The only criteria should be what is in the interest of our people and country, he said while urging greater cooperation and unity even as he pointed out that a lot has to be done to further enhance the quality of life in Guyana.

“Over the years we have worked tirelessly to restore and consolidate our new born democracy and embed it in our constitution, laws, institutions and administrations. Our governance architecture has not emerged as a result of a top down approach but arose from a participatory process with thousands of citizens in the regions and civil society bodies including the opposition parliamentary political parties. Our governance structures enshrined in the constitution are unique and progressive.

No country in this hemisphere has built in a veto by the leader of the opposition in the appointment of certain constitutional post holders and establishment of service commissions.

This was an important ingredient of the constitutional reform process to provide for greater inclusivity.
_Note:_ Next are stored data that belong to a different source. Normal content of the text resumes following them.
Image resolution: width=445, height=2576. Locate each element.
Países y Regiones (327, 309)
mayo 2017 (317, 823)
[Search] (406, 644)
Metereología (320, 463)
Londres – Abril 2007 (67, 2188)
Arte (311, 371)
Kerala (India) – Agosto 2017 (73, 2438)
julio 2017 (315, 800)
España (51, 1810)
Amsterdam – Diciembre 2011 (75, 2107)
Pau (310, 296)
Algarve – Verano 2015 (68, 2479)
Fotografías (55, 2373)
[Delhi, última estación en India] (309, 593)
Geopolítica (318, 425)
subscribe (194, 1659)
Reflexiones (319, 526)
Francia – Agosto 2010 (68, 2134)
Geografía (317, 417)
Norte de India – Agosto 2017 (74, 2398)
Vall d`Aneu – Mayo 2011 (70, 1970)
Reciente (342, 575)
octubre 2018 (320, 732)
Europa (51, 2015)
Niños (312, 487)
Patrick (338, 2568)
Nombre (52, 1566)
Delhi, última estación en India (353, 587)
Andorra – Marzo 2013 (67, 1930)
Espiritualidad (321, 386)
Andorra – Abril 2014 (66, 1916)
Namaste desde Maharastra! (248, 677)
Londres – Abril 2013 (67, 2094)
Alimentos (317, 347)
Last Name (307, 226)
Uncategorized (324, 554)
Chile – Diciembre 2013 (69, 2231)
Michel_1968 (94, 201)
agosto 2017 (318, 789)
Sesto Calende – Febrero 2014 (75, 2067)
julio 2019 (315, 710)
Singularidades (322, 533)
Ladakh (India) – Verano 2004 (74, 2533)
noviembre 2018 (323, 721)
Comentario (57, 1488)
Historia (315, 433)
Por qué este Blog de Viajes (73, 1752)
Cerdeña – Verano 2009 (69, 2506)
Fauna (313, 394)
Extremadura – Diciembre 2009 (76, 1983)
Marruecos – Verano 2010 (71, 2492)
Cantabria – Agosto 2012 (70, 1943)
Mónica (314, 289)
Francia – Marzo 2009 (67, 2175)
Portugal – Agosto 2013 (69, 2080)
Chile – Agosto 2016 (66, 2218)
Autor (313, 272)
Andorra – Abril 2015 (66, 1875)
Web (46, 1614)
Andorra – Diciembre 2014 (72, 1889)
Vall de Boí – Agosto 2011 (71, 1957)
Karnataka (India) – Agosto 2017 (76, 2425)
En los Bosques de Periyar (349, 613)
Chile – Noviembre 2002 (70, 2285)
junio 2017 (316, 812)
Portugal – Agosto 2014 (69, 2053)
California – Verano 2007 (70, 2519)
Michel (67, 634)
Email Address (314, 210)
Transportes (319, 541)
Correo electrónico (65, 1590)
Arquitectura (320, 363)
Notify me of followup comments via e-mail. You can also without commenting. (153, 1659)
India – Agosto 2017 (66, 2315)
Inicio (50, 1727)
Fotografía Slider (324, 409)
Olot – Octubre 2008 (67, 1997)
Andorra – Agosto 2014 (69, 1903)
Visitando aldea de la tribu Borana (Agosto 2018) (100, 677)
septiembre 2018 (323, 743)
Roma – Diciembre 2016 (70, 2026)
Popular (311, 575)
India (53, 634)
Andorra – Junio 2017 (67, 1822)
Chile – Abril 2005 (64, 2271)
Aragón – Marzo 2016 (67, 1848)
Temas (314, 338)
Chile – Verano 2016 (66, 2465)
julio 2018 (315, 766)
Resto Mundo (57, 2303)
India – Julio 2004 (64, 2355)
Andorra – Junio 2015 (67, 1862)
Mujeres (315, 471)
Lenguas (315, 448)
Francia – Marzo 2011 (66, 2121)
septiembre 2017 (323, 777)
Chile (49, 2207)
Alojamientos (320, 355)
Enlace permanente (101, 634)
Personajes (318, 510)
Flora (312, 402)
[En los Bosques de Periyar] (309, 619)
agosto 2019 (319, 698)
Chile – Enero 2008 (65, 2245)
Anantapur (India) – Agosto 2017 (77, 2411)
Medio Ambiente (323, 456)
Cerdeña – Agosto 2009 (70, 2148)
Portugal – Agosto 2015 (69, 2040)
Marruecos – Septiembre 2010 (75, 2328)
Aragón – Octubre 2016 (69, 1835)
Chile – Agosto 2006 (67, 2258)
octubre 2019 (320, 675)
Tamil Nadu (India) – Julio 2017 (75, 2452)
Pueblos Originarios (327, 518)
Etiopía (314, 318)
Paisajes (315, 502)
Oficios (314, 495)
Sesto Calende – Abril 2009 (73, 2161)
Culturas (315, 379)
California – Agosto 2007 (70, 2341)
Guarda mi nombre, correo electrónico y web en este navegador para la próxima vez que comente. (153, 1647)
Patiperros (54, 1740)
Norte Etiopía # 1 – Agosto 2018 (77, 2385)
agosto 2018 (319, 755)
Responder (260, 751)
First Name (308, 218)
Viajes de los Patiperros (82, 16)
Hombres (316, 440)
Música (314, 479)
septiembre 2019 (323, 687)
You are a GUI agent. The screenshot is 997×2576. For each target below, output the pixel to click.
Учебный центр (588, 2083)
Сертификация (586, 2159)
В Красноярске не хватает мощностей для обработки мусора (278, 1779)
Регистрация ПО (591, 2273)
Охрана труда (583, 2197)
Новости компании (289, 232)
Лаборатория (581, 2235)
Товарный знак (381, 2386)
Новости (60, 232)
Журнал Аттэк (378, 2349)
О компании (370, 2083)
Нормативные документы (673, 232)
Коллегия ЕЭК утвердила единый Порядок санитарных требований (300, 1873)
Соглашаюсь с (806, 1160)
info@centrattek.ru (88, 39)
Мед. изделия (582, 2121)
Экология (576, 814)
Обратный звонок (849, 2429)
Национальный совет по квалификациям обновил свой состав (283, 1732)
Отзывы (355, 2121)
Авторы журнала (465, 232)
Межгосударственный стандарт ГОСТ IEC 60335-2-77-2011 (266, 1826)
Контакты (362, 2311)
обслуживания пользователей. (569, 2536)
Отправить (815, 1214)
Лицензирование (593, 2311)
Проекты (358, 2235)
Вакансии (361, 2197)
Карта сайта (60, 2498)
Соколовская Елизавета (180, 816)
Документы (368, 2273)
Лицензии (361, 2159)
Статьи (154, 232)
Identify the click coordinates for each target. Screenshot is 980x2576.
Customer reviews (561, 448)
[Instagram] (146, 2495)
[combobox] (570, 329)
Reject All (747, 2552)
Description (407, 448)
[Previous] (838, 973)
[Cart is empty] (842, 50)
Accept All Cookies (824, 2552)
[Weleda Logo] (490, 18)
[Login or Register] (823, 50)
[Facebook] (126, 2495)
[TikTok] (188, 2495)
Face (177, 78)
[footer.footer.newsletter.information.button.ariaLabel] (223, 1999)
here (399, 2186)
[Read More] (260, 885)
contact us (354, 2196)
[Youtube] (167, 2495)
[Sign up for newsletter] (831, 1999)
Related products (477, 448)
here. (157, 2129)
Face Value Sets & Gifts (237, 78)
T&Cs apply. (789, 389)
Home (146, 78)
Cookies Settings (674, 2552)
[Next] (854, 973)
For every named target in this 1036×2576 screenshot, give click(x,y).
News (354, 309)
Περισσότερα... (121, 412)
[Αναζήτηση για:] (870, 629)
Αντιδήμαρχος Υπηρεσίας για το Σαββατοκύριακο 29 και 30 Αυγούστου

However, the Constitu-tional Reform Commis-sion never anticipated that these measures would lead to gridlock,” Ramotar said.

“We have emerged as a democratic nation respecting and protecting human rights.

These are things that we must guard like our ancestors guarded their dream of freedom and equality. We must not take it for granted; we must always try to strengthen these rights and we should let those who condemn them, those who abuse them know the harm they are inflicting on our country,” he added.

Ramotar also noted that Guyana is working closely with the international community, mainly the United Nations, the United States and the United Kingdom   in fighting international crimes which include the fight against drug dealers, money launderers and other global criminals. “Our work with the international community will become even more intensive as we are confronted with many global issues. Global problem must be solved by governments taking common positions,” he said.

 

On the economy, the President said that Guyana has had real consecutive economic growth every year since 2006 representing the longest period of uninterrupted real economic growth since independence in 1966. Last year the economy grew by more than 5%, he noted. He pointed to the performance of the gold mining sector, rice, construction and the services sector.

“Clearly we have laid and are continuing to lay a solid foundation for greater and faster progress in the future. To do so, we need to have improved infrastructure,” the president said. “For us, one of the main impediments to our faster economic growth is the lack of cheap energy.

We need this to provide for a strong industrial and processing sector. We need it to add value to much of what we produce today. We need it too, to ensure that our domestic consumers have cheap and reliable power in their homes.

We need it so that we can reduce the importation of fossil fuel and to be able to save the nine billion dollars we use every year to subsidise electricity charges to our people,” he said.

According to the president, cheap energy will stimulate rapid economic growth and facilitate job creations in every sector. “That is why it was such a national tragedy that our National Assembly did not unanimously support the Amaila Falls Hydro Project last year. It took us four years of negotiations to have reached that stage in 2013 and all of that has been lost.

But we are determined to get this project, already we have recommenced the search and opportunities to bring hydropower to our country,” he said while also adding that other forms of cheap, reliable and renewable (green) energy will be pursued in the future.

Ramotar also noted that the country’s strong economic growth has given government the room to expand social services to the people. Universal primary education has been achieved while universal secondary education is close, he said. Mentioning several initiatives, he also noted that very soon the University of Guyana will begin to offer some degree programmes online. “In fact I am advised that the largest number of applicants for this new online programme is from Region 9. The use of technology can equalize equitable access by our young people regardless of where they live. The opportunities are immense for their future,” the president said.